PROBLEMS AND TASKS ->
1/ Answer these questions from the glossy swiftlet text:
(a) Who first described the glossy swiftlet, and in what year?
(b) What is the type locality of the species?
(c) Which subspecies is found in the Admiralty Islands?
2/ Extract word for word the part of the glossy swiftlet text that begins at the words "- C. e. numforensis" and stops after "Papua New Guinea)".

TEXT EXCERPT ->
The glossy swiftlet (Collocalia esculenta) is a species of swift in the family Apodidae.
It is found on the Indonesian island of Sulawesi and eastwards to New Guinea, the Bismarck Archipelago and the Solomon Islands.

==Taxonomy==
The glossy swiftlet was described by the Swedish naturalist Carl Linnaeus in 1758 in the tenth edition of his Systema Naturae under the binomial name Hirundo esculenta. The type locality is Ambon Island, one of the Maluku Islands of Indonesia. The specific epithet esculenta is from esculentus the Latin word for "edible".

There are 17 recognised subspecies:
- C. e. minuta Stresemann, 1925 – Tanahjampea (Paula Jampea) and Kalao Island (in the Flores Sea south of Sulawesi)
- C. e. esculenta (Linnaeus, 1758) – central and southern Sulawesi through Banggai and Sula Islands to central and southern Maluku Islands (possibly Aru Islands)
- C. e. manadensis Salomonsen, 1983 – northern Sulawesi to Sangihe Islands and the Talaud Islands
- C. e. spilura Gray, GR, 1866 – northern Maluku Islands
- C. e. amethystina Salomonsen, 1983 – Waigeo Island (off northwestern New Guinea)
- C. e. numforensis Salomonsen, 1983 – island of Numfor (off northwestern New Guinea)
- C. e. nitens Ogilvie-Grant, 1914 – New Guinea, western Papuan islands, the island of Yapen (in Cenderawasih Bay) and Karkar Island (off the northeast coast of Papua New Guinea)
- C. e. misimae Salomonsen, 1983 – Louisiade Archipelago, Trobriand Islands and Woodlark Island, (possibly D'Entrecasteaux Islands)
- C. e. tametamele Stresemann, 1921 – New Britain, Long, Vitu Islands and Tolokiwa Island (Bismarck Archipelago)
- C. e. stresemanni Rothschild & Hartert, 1914 – Admiralty Islands
- C. e. heinrothi Neumann, 1919 – New Ireland, New Hanover Island and Dyaul Island (central Bismarck Archipelago)
- C. e. spilogaster Salomonsen, 1983 – Tabar Island and the Lihir Group (northeastern Bismarck Archipelago)
- C. e. hypogrammica Salomonsen, 1983 – Nissan Island (northwest of Bougainville Island)
- C. e. lagonoleucos Schodde, Rheindt, & Christidis, 2017 – Buka, Bougainville, Shortland Islands (northwest Solomon Islands)

RECORD SET ->
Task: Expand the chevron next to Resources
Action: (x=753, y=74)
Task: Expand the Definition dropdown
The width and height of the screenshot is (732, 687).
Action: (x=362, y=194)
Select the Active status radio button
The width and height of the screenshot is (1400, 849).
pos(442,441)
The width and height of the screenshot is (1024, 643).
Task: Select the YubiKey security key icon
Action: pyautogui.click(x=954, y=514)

---

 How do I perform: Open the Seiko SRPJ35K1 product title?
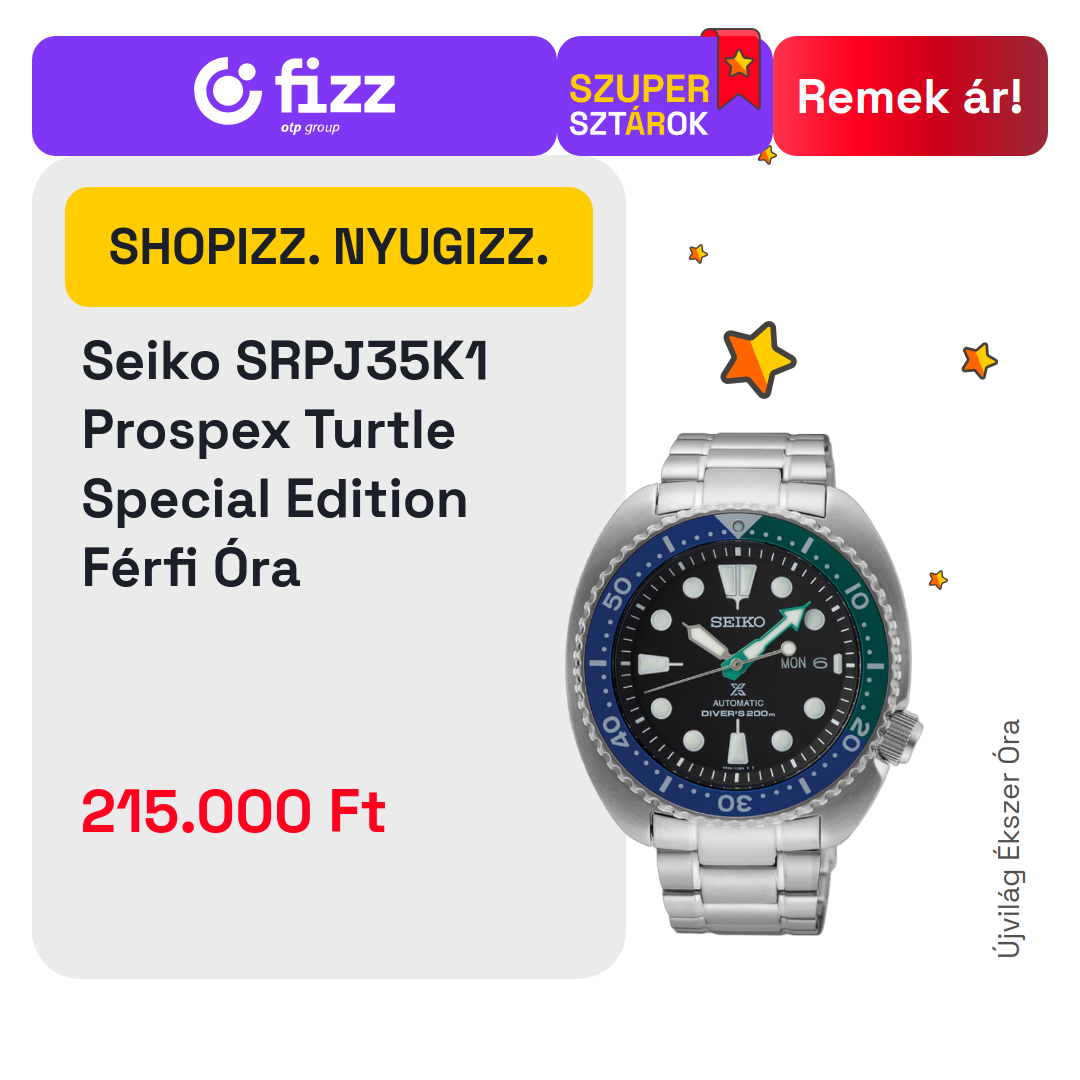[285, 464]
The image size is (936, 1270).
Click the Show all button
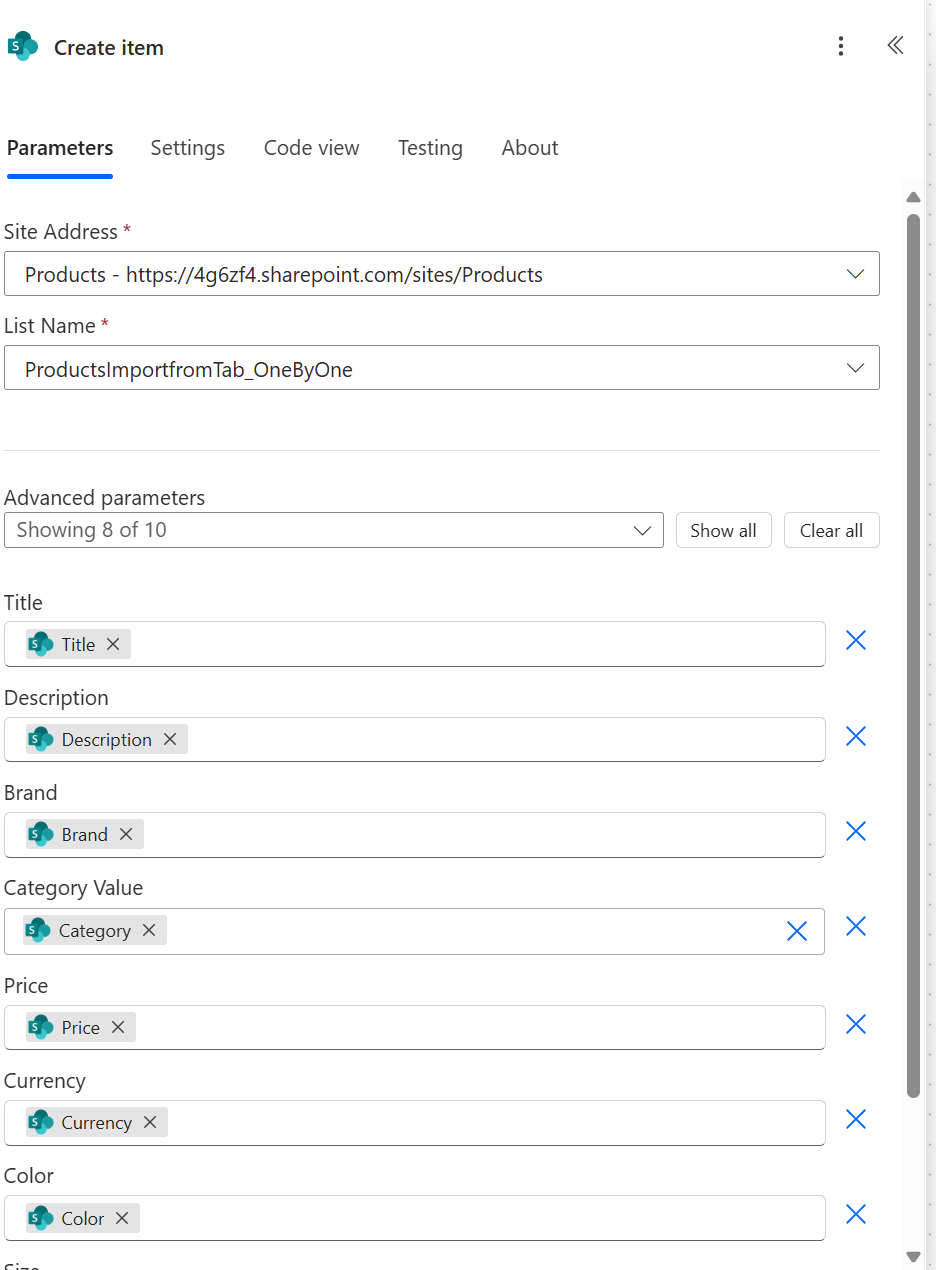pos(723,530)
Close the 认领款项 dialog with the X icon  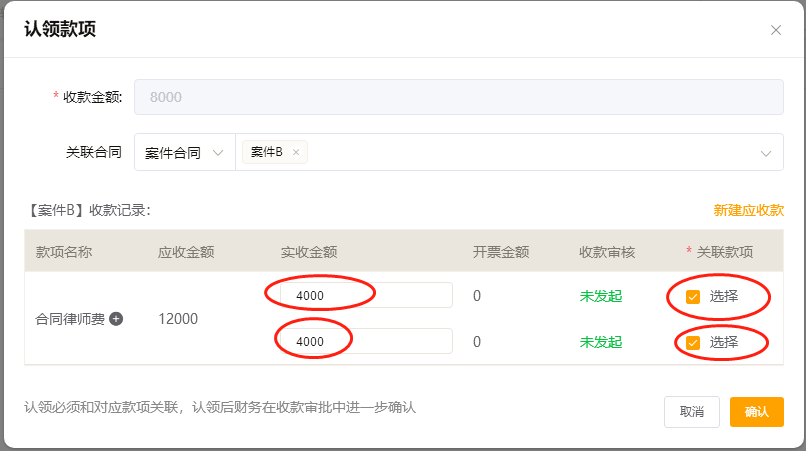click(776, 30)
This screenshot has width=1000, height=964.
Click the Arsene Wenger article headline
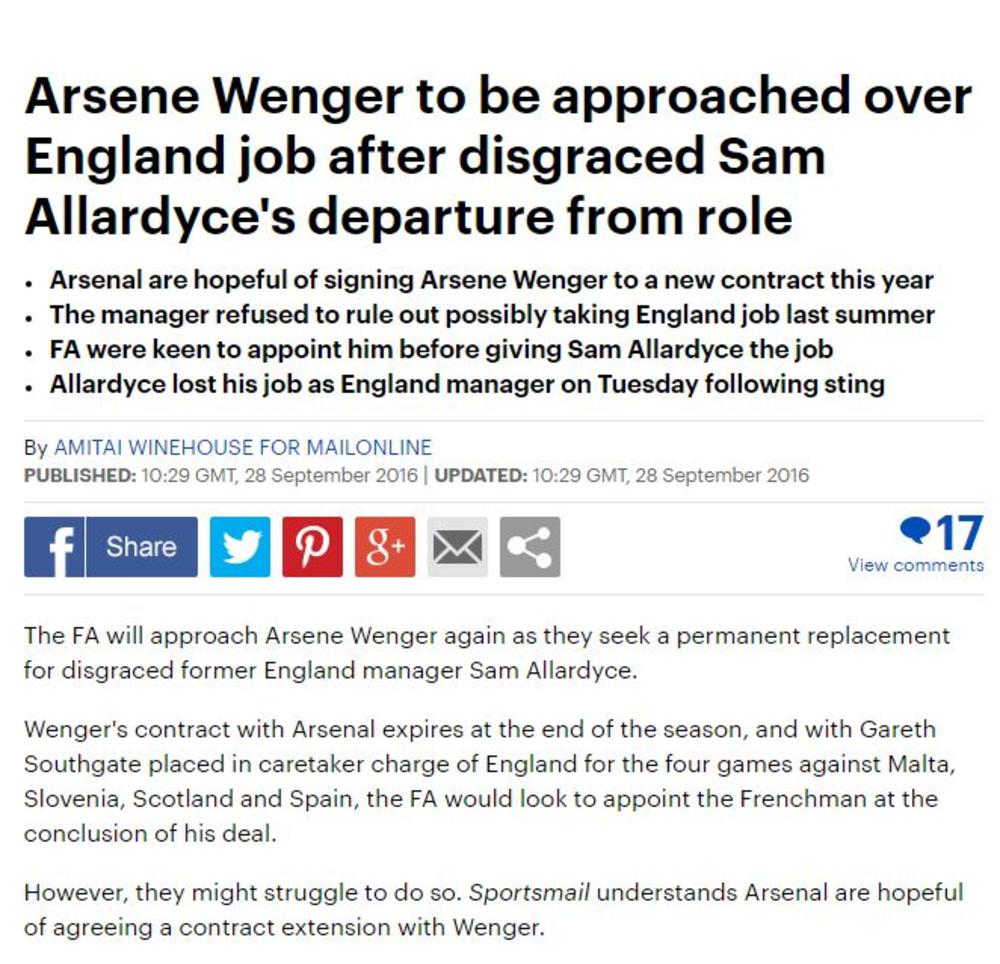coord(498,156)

...

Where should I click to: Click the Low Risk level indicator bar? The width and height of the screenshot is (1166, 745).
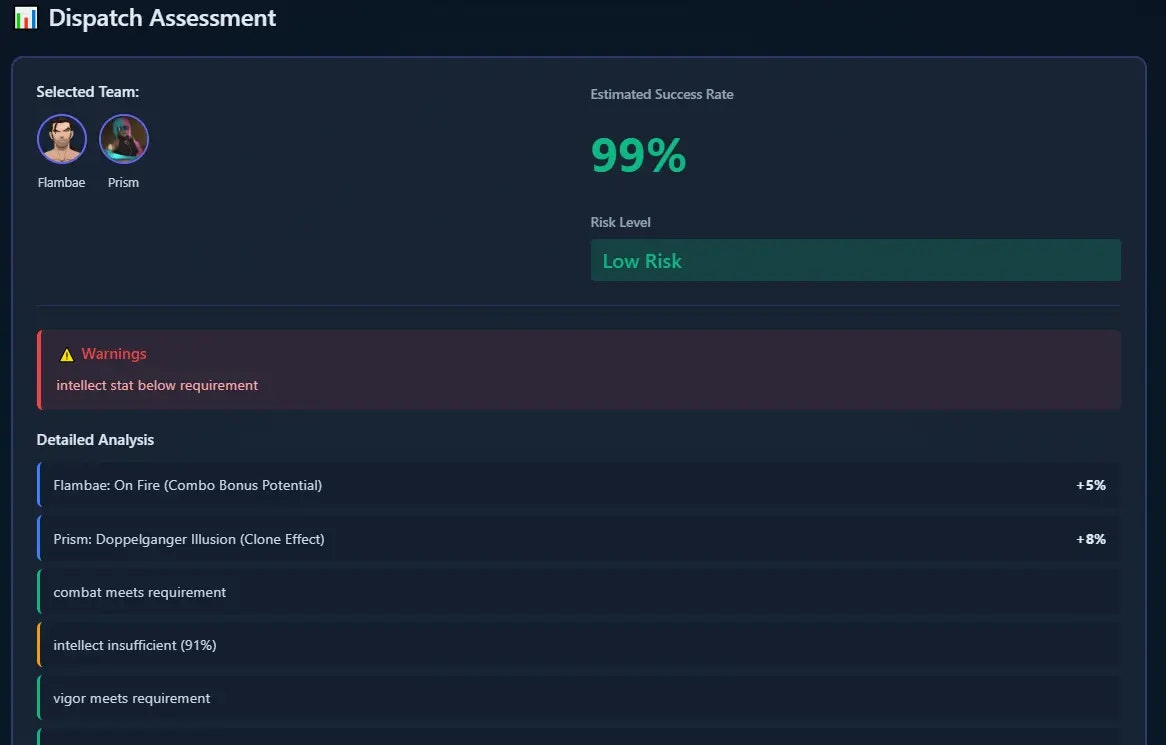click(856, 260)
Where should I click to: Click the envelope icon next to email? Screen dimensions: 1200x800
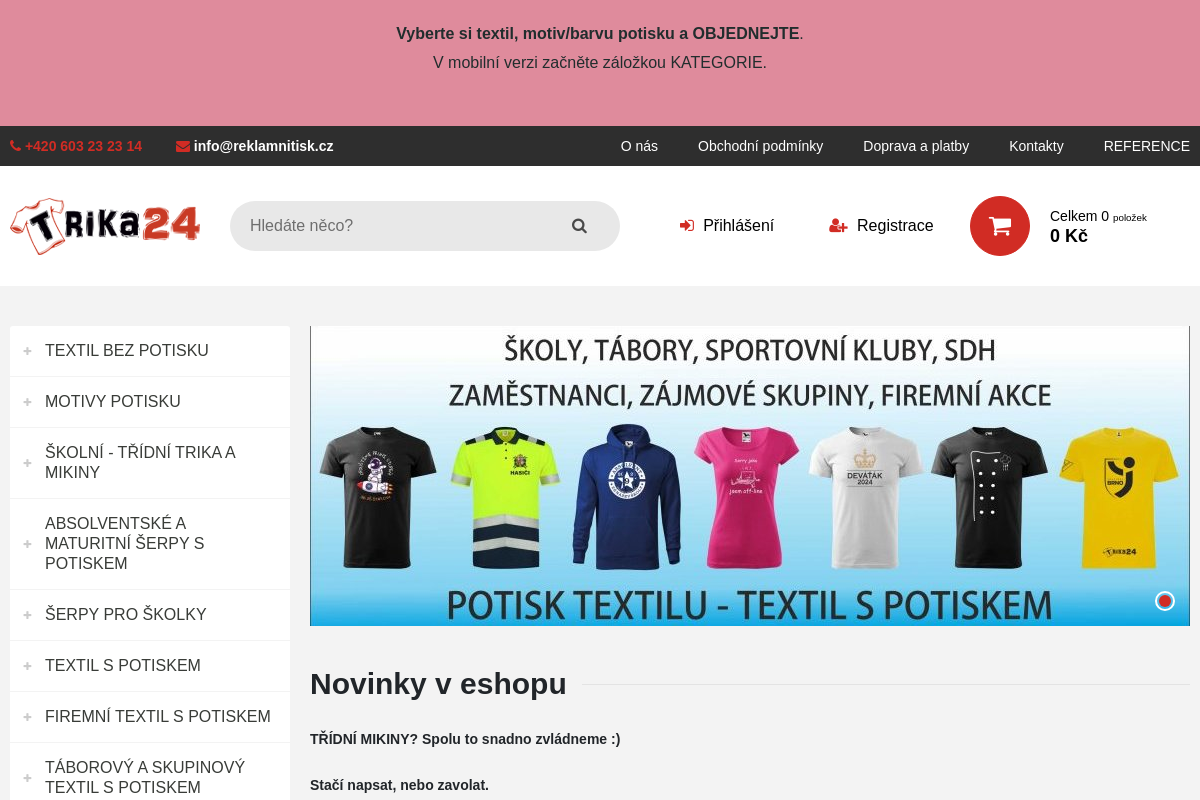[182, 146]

ANSWERS GIVEN ->
1/
(a) Carl Linnaeus, in 1758.
(b) Ambon Island, one of the Maluku Islands of Indonesia.
(c) C. e. stresemanni.

2/
- C. e. numforensis Salomonsen, 1983 – island of Numfor (off northwestern New Guinea)
- C. e. nitens Ogilvie-Grant, 1914 – New Guinea, western Papuan islands, the island of Yapen (in Cenderawasih Bay) and Karkar Island (off the northeast coast of Papua New Guinea)